** Raw data **
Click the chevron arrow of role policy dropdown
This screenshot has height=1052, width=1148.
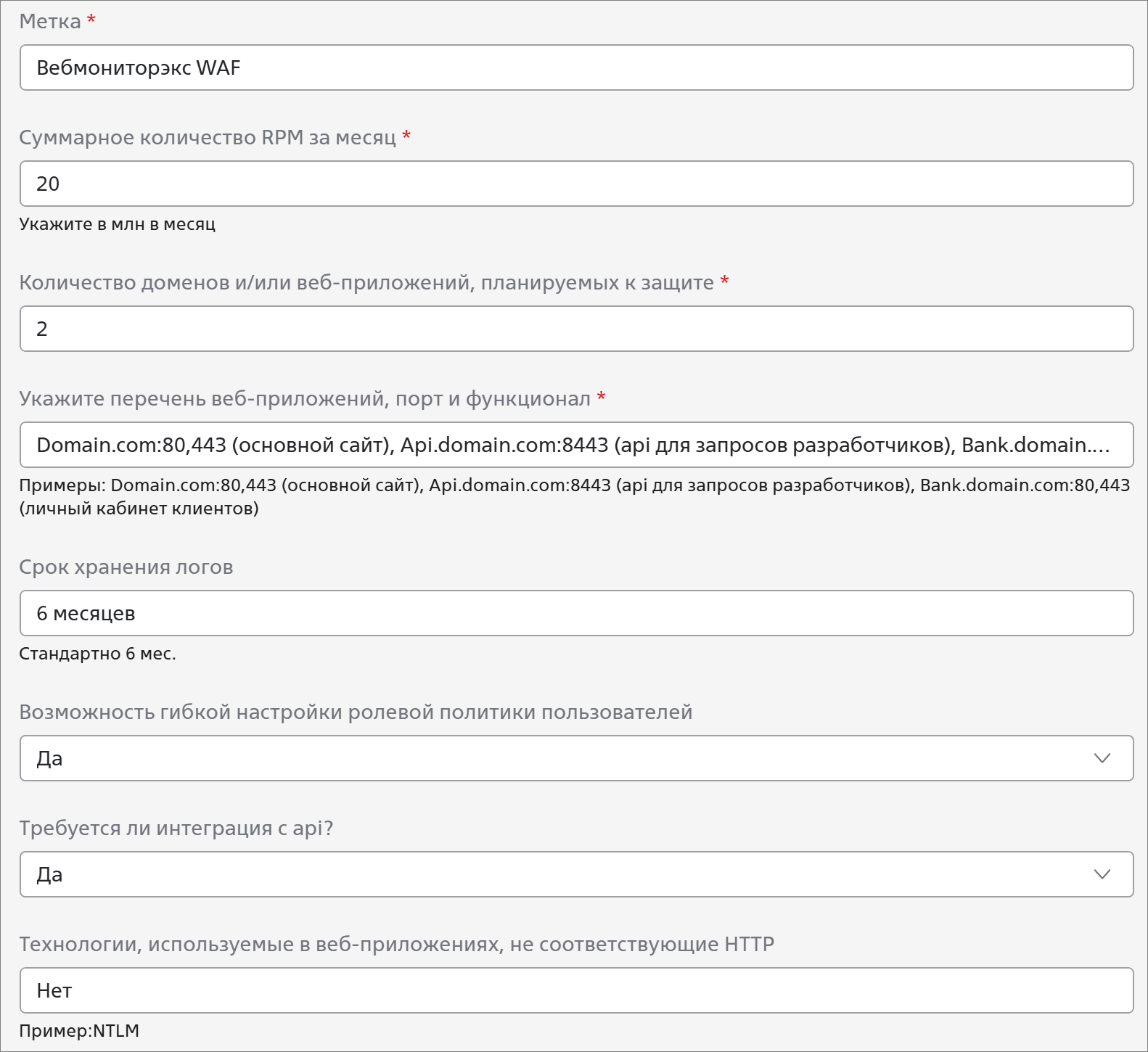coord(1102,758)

* * *

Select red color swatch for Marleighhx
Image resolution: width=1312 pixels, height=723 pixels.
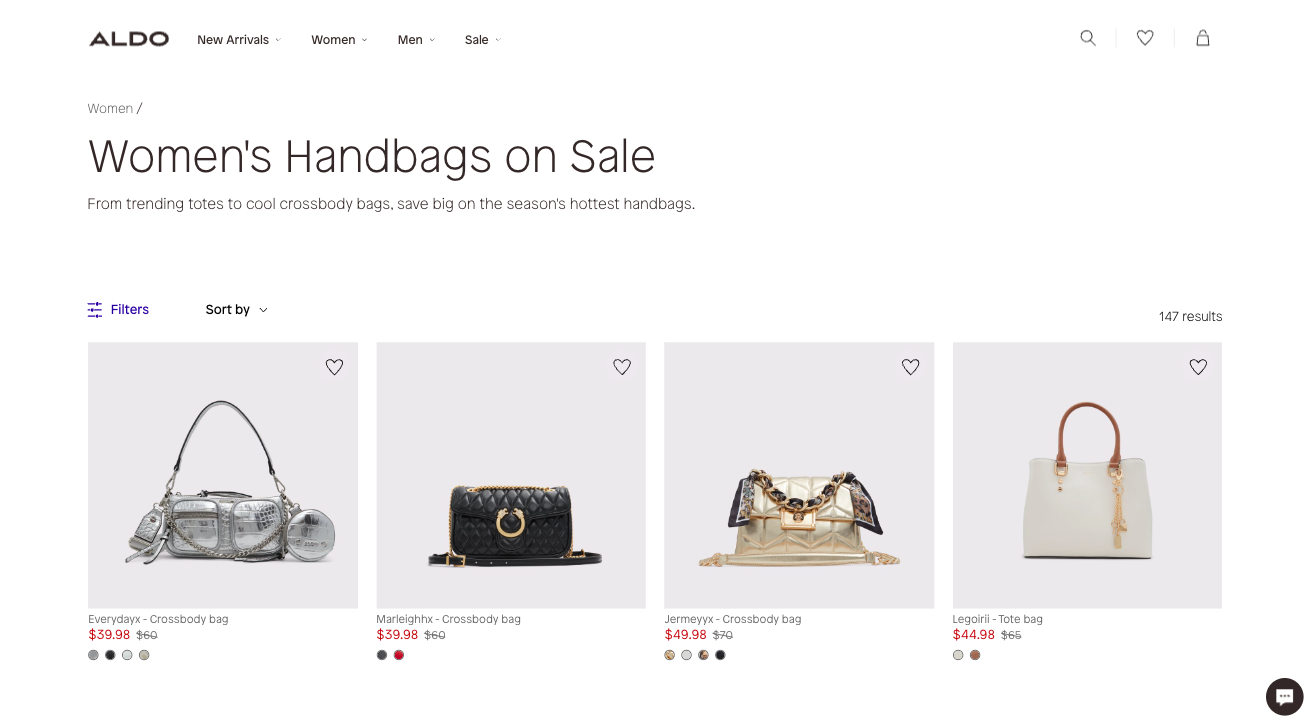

==

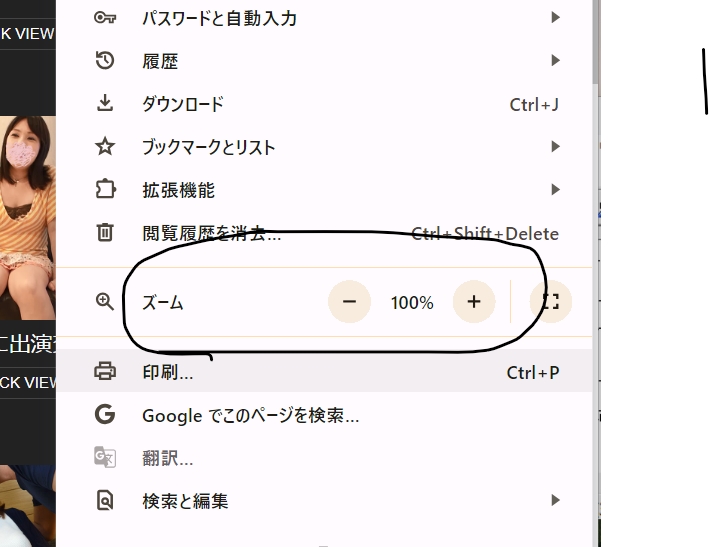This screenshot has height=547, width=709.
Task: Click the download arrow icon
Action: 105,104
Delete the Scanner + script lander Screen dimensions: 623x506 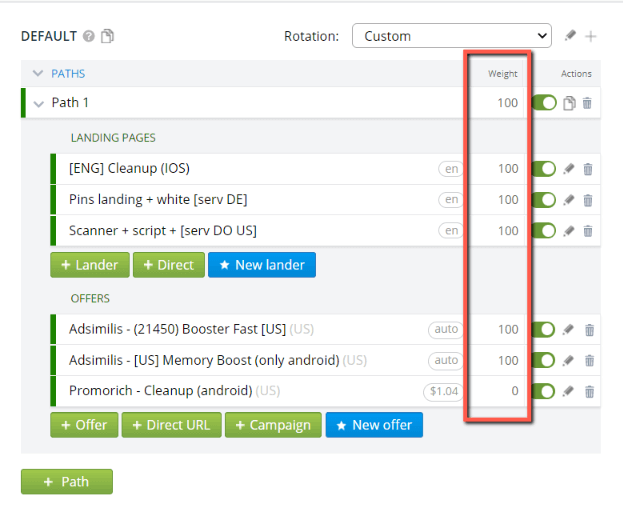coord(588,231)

** Exercise details **
Could you reproduce, exactly, every line above from the line with "Select red color swatch for Marleighhx" to the line with "Image resolution: width=1312", and no other line? Both ends count.

** Result below **
Select red color swatch for Marleighhx
Image resolution: width=1312 pixels, height=723 pixels.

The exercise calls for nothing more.